What follows highlights some of the activities described in Professor Kelz’s article on the 1932 Goethe Year, entitled “Fleeting Hopes in Foreboding Times.” The commemorations included such festivities as a series of talks by the leading German Romantic scholar Karl Vossler, sponsored by the German Foreign Office, in which Vossler  spoke of “Goethe’s spiritual and intellectual connection to the Latin world.” There was an exhibit of editions and translations of Goethe’s works, of which, by that year, over 150 translations existed in Spanish. Magazines and newspapers featured articles by eminent German scholars on Goethe, for instance, Julius Petersen. The celebrations were rounded off by a gala sponsored by the Argentine-German Cultural Institute, whose honorary chairman was the authoritarian, antidemocratic Argentine president Augustín Justo.

As in all the activities during this year of celebration, there were “disparate political agendas” on view.
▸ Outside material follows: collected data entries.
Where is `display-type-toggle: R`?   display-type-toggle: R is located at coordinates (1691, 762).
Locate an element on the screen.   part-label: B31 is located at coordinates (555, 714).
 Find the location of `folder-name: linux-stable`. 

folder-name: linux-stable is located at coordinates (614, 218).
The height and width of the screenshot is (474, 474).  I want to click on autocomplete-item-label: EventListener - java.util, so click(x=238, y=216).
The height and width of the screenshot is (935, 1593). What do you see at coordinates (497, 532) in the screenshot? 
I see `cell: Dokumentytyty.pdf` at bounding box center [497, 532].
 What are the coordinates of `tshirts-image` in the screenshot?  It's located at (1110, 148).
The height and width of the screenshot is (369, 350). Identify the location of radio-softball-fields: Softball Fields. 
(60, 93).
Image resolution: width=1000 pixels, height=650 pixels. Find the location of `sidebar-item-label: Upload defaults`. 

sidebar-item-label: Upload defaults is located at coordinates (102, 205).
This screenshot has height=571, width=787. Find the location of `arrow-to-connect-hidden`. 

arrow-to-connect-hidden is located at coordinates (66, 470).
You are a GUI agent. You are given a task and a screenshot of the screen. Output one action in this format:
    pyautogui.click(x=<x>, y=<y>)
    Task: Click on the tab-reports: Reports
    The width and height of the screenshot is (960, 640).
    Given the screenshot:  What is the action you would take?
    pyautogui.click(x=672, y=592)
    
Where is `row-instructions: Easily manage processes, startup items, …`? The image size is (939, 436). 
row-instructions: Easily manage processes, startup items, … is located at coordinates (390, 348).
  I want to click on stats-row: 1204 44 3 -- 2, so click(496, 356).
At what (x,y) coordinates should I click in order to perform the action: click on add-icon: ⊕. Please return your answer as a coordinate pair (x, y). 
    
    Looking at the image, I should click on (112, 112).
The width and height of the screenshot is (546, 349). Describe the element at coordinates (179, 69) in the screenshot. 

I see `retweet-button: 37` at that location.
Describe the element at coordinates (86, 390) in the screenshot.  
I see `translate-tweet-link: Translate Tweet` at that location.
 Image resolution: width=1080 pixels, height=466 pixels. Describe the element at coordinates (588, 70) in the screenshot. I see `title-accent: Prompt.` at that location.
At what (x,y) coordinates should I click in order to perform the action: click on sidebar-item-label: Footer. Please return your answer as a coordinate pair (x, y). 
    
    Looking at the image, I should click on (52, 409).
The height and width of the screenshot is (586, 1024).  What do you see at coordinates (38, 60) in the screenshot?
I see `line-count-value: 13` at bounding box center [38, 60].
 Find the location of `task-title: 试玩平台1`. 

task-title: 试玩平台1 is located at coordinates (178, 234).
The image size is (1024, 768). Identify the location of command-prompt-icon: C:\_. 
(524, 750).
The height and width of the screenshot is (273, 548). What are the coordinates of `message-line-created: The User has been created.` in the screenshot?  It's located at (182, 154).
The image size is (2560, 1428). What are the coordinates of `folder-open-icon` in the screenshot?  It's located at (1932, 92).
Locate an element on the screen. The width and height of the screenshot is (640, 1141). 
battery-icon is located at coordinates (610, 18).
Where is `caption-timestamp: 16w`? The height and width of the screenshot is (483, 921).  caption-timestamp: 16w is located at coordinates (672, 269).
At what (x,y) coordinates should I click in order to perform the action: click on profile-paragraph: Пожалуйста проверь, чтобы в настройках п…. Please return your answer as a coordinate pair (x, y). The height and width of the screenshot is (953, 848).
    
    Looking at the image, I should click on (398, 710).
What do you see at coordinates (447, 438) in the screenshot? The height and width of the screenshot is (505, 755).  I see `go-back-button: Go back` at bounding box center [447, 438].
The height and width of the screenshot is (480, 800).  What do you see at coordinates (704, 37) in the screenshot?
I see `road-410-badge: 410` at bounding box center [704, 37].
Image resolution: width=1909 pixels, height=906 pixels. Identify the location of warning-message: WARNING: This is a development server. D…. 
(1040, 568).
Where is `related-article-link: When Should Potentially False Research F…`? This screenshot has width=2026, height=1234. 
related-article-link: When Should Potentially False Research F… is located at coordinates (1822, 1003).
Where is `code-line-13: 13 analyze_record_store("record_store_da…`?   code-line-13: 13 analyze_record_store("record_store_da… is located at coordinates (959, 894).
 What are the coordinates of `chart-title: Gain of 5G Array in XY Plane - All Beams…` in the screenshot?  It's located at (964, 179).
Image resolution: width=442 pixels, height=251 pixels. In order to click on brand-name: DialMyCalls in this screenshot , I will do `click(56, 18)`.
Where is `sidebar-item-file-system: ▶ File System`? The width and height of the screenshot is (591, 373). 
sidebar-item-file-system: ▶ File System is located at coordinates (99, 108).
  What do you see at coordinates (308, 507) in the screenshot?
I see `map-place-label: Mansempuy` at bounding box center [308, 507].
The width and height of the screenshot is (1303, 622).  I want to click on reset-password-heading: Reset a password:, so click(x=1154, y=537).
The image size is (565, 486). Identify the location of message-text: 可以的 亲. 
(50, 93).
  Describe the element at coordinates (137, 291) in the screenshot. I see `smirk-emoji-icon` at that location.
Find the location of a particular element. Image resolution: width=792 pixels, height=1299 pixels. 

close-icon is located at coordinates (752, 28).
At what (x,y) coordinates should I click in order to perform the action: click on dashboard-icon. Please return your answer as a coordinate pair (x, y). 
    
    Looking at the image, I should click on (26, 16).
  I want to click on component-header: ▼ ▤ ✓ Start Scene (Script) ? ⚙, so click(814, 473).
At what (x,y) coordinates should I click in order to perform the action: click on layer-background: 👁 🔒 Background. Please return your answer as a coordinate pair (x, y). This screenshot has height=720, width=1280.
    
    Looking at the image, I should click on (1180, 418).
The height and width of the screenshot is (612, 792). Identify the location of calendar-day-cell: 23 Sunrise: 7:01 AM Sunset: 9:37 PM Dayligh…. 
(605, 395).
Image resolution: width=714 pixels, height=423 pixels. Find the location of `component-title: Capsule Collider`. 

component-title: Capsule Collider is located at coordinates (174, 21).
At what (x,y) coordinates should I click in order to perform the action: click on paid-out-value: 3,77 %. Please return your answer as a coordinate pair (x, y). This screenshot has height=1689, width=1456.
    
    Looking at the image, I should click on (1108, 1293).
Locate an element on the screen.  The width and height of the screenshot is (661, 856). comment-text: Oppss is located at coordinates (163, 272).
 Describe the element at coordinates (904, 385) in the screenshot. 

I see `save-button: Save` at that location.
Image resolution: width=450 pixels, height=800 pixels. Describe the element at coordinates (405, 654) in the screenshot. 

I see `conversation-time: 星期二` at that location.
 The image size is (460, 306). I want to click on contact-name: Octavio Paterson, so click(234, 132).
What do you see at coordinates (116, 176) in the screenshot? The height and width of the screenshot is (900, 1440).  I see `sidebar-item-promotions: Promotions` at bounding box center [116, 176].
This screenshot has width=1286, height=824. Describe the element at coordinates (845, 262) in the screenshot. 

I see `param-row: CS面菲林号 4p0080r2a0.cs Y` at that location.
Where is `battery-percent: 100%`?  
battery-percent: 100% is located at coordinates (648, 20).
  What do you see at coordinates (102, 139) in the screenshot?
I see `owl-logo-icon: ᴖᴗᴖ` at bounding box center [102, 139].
At the gala, the president of the AGCI gave what Kelz calls a “blatantly nationalistic, fascist speech,” saying that “Goethe’s fame was Germany’s glory”; now a universal figure he had nevertheless emerged from “a specific nationality.” Vossler’s own speech was a rebuttal, in which he asserted that Goethe was defined by “an absence of strong patriotic feeling” (Ausbleiben starker patriotischer Empfindungen). This “inclusive, intercultural event,” as Kelz calls it, was  thus “a volatile mixing zone for disparate political agendas,” which presaged the coming conflicts “in Europe and South America alike.”

By the 1949 Goethe Year, lots of Nazis had fled to South America, including Adolf Eichmann, who arrived in Argentina in 1950.